··· DATA FOR PROCESSING ···

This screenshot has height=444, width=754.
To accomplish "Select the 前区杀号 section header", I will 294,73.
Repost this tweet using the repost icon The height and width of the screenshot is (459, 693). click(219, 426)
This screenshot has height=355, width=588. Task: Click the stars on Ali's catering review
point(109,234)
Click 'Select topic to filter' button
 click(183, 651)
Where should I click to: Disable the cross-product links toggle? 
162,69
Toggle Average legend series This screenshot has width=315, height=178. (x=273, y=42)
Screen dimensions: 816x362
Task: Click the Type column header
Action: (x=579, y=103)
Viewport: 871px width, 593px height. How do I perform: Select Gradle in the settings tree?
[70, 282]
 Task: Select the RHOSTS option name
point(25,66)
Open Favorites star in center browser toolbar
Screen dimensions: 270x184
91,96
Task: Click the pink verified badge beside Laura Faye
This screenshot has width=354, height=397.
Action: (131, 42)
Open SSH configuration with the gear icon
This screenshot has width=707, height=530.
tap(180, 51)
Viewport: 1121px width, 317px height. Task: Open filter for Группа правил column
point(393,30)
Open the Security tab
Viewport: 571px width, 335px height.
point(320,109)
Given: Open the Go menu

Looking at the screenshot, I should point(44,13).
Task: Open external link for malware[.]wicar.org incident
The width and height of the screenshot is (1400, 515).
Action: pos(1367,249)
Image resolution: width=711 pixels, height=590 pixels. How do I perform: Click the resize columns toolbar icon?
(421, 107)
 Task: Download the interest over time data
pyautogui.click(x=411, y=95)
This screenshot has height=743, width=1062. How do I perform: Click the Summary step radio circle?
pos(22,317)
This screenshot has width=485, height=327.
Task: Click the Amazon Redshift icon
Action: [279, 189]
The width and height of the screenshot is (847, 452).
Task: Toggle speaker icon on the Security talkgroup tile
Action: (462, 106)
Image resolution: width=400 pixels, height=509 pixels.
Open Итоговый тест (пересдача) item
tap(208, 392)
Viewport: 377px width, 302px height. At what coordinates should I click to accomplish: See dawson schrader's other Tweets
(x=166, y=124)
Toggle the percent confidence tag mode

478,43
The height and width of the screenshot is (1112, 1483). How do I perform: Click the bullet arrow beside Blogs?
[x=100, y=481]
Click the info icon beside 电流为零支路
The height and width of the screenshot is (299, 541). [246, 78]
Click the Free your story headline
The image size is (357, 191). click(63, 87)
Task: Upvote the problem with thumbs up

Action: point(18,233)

···

• _WORK REQUIRED_
Among the entries above, the line containing "Task: Open external", the line containing "Image resolution: width=400", and all lines between them are to be restated word for word; nothing else belongs in the reply.

• _RESPONSE_
Task: Open external link for malware[.]wicar.org incident
The width and height of the screenshot is (1400, 515).
Action: pos(1367,249)
Image resolution: width=711 pixels, height=590 pixels. How do I perform: Click the resize columns toolbar icon?
(421, 107)
 Task: Download the interest over time data
pyautogui.click(x=411, y=95)
This screenshot has height=743, width=1062. How do I perform: Click the Summary step radio circle?
pos(22,317)
This screenshot has width=485, height=327.
Task: Click the Amazon Redshift icon
Action: [279, 189]
The width and height of the screenshot is (847, 452).
Task: Toggle speaker icon on the Security talkgroup tile
Action: (462, 106)
Image resolution: width=400 pixels, height=509 pixels.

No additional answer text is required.